If you have a decent runway (two or more months) before heading on leave, I recommend opting for both. If you’re crunched for time, lean heavily on producing thorough documentation. There are two advantages to looping your replacement(s) into your meetings earlier. The first is that you’ll have an opportunity to work with them to craft the documentation together, answering their questions as they organically arise. The second will be the option to help build (or strengthen) their working relationships with existing project stakeholders. 

In my case, with three months remaining before my due date, I made the explicit decision to never be the sole representative for my team in any cross-functional meeting. If someone reached out to get my opinion on something, no matter whether it had an immediate impact on my team’s work or not, I’d add at least one other teammate to the meeting. This way, I’d foster new (or stronger) connections between my teammates and other engineers across the organization, and I’d be certain no context was lost, no matter how small.

I applied the same idea to working in Slack channels. If someone DM’ed me a question I thought was important for my team to know the answer to, I’d cross-post the message into our team’s public channel and respond there. This way, they could get involved with the conversation and the content could be easily found later. 
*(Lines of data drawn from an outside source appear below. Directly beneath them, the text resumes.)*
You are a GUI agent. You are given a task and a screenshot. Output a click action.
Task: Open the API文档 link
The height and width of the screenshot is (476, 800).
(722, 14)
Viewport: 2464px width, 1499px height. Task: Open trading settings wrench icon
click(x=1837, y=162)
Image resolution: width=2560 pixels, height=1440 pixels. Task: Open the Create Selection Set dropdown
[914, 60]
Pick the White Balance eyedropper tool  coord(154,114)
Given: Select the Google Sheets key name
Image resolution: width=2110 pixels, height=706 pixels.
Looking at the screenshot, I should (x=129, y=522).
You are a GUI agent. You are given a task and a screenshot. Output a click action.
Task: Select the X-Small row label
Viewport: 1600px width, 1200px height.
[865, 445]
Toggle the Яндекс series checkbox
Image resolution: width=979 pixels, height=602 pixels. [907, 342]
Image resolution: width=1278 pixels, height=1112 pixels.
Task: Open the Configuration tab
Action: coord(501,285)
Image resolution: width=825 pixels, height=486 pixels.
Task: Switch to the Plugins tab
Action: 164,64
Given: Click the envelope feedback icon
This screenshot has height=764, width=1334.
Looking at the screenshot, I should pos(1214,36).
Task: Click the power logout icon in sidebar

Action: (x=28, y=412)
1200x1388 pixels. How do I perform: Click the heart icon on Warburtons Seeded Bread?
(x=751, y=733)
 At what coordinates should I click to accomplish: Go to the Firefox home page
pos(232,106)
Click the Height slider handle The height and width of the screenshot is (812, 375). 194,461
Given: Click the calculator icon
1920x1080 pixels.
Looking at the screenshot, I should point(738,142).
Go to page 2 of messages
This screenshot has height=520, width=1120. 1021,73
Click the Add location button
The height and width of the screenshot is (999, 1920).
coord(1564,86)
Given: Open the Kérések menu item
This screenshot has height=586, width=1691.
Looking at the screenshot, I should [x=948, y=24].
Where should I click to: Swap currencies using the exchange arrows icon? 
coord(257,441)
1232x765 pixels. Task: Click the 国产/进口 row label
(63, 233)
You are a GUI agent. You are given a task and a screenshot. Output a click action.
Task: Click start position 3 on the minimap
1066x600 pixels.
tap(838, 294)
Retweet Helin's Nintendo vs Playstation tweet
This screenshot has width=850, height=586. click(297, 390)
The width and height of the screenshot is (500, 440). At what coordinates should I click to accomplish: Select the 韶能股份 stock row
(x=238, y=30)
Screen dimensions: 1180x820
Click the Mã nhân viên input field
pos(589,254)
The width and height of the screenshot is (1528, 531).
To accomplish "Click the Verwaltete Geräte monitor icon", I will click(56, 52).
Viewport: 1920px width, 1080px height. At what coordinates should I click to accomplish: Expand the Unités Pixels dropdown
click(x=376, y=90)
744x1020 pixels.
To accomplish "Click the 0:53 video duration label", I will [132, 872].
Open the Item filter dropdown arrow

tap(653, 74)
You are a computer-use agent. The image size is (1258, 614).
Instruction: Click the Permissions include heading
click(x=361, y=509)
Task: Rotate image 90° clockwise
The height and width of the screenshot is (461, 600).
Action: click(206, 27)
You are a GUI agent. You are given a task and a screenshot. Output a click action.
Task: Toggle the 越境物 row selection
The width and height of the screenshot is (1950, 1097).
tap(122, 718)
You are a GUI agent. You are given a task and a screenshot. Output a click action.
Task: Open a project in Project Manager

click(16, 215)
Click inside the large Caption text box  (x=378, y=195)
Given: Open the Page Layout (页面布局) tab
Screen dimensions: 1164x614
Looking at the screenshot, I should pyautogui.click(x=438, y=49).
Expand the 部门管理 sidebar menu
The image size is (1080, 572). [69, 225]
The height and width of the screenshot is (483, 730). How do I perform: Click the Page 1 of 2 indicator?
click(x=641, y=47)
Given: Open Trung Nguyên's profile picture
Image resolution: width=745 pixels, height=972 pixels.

It shouldn’t be a surprise

I spent the entirety of my pregnancy working from home, with my camera angle conveniently hiding my growing bump. Although the majority of my coworkers were aware I was expecting, others would sometimes forget (I’d periodically startle them when getting up to grab another glass of water).

About two months before going on leave, to try to create more “ambient” awareness of my imminent departure, I updated my Slack name to “Maude (going on leave 10/14)”. This way, anytime someone interacted with me in Slack, they’d be implicitly reminded that I wouldn’t be around much longer. If there was anything they needed me to know or attend to before 10/14, now was the time.

Going out with a whisper and a channel

If you can, spend your last week or two before leave on “standby”. You can help your team triage incoming customer requests, or pick off a few easy bug fixes (less than 50 lines of code) from your backlog. This is your final opportunity to identify any lingering items that might have fallen through the cracks: did you forget to remove yourself from your team’s PagerDuty rotation? Did you transfer your team’s monthly office hours calendar event to someone else?

About a month before I headed out on leave, I spun up a new Slack channel (aptly named #maude-parental-leave) and populated it with a few documents. One such document listed the directly responsible individuals (DRIs) I'd appointed for various projects and efforts in my absence. I included links to our team’s document repository, our team’s roadmap, and a few other important contextual documents. I also changed my profile picture to point inquiring coworkers to the channel.

Once your leave starts, log off. Delete Slack from your phone; stop forwarding your work emails. Allow yourself to pretend that, for the time being, you don’t have a job. Trust that your teammates will do their best in your absence, but know that things will have changed. It’ll be much, much easier to ramp back up when you’re ready to regain an active role at work.